As the music intensified with the rise of the robots (and our subsequent human decimation played in my mind), the lights shifted to a warm orange, and the audience sang together: I remember…neverender… suddenly mirrored on the large screen ahead a large crowd, reminding me that this experience is only possible because of us. Humans. And the Machines we create and control. En masse we move to the beat and rise our hands to the air immersed in the bliss of crowd energy, under a yellow light spectacle with the rigs facing us emulating a blazing sun. The evangelical nature of Justice’s performance isn’t done with us yet and the music comes to a halt, shifting onto another theme accompanied by blue and black colours, the big screen slowly drifting with images of what seems to be the earth seen from space, and the sea of mobile phones ahead of me capturing a blue halo that my eyes can’t see in the large screen. Is this the end?

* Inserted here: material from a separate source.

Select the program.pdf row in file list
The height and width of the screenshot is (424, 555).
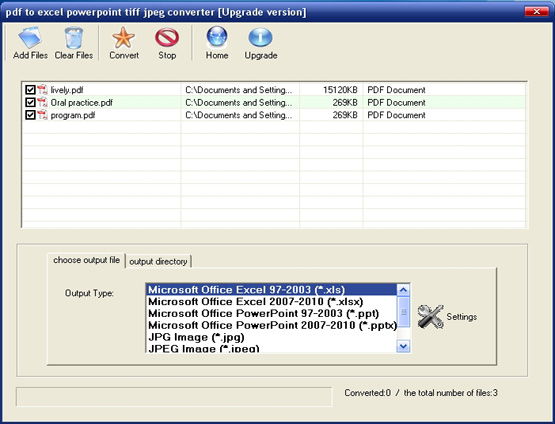pyautogui.click(x=274, y=115)
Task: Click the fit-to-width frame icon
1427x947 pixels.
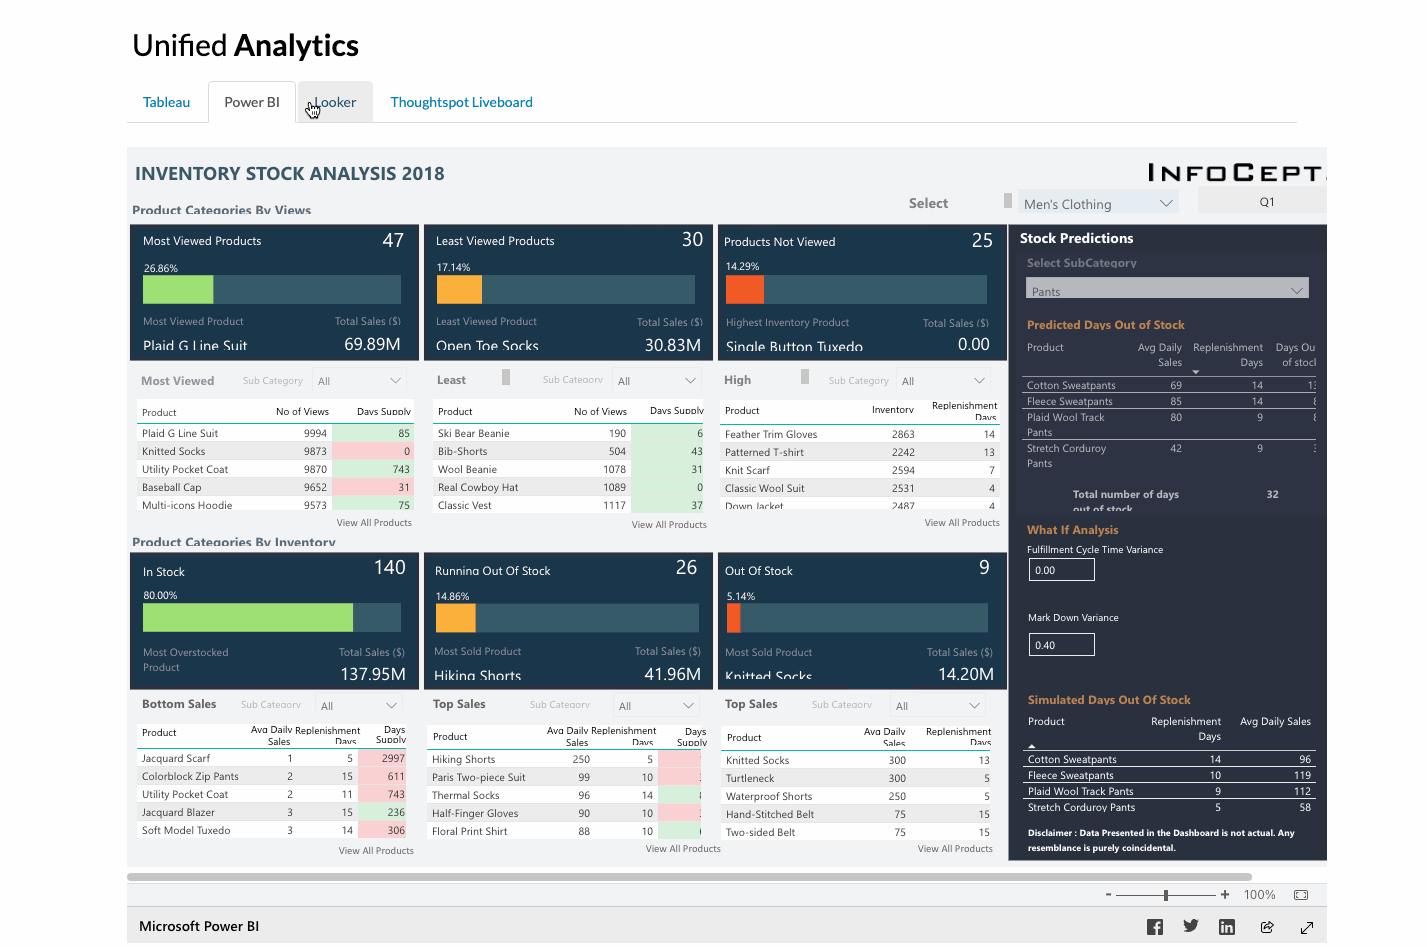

Is ‘Architecture (…) frozen music’ or is music what we’ve been missing? The music continues taking a dark turn, the electronic sounds intensifying again and the solar lights changing to a deep red laser dance of beams that horrify the souls that survived a pandemic. And yet we do the D.A.N.C.E. and drift until the music shifts into a melodic bliss again, a constellation of stars ahead of us blinking in the darkness. We are your friends, you will never be alone again, come on!, everyone sings and moves and realises the constellation is not a projection, it is a mirror. It’s us, all around the stadium, shining our phones and blinking in the darkness. This is when the vastness of the stadium interior feels both big and small, we dance in awe, we try to capture the moment through our eyes, our body, but the architecture keeps shifting, flimsy, intense, nuanced, fast and hypnotic. We cannot capture it, we have to feel it. Time stands still and yet…space doesn’t. 

So, what is the point? Architecture is not frozen music, and it isn’t the play of light and shadow in pure volumes: it is us, our bodies in space experiencing a curated and choreographed spatial experience that has the ability to elevate our experience of the world and of ourselves. Architecture is pure and messy, it is movement and stillness. It is both able to be captured in a single moment, but mostly, it’s not. At it’s best, architecture has the capacity to make us feel something bigger than ourselves, a connection to something that transcends our bodies and our minds, bringing us closer to each other and humanity. As it faces unprecedented challenges, architecture needs to overcome it’s inherent desire for perfection and chose to embrace and amplify alternate forms of space-making,  formal expression and storytelling. It must welcome machine intelligence but not forget who is in control. It needs to build with purpose and material restraint, or build nothing at all, using light, smoke and mirrors to create alternative digital spaces that we can inhabit while saving the environment.

More than anything, it needs to strive to provide us with the explosion of emotions that it is capable of, enabling us to do what we do best, being humans and living, as the clock ticks.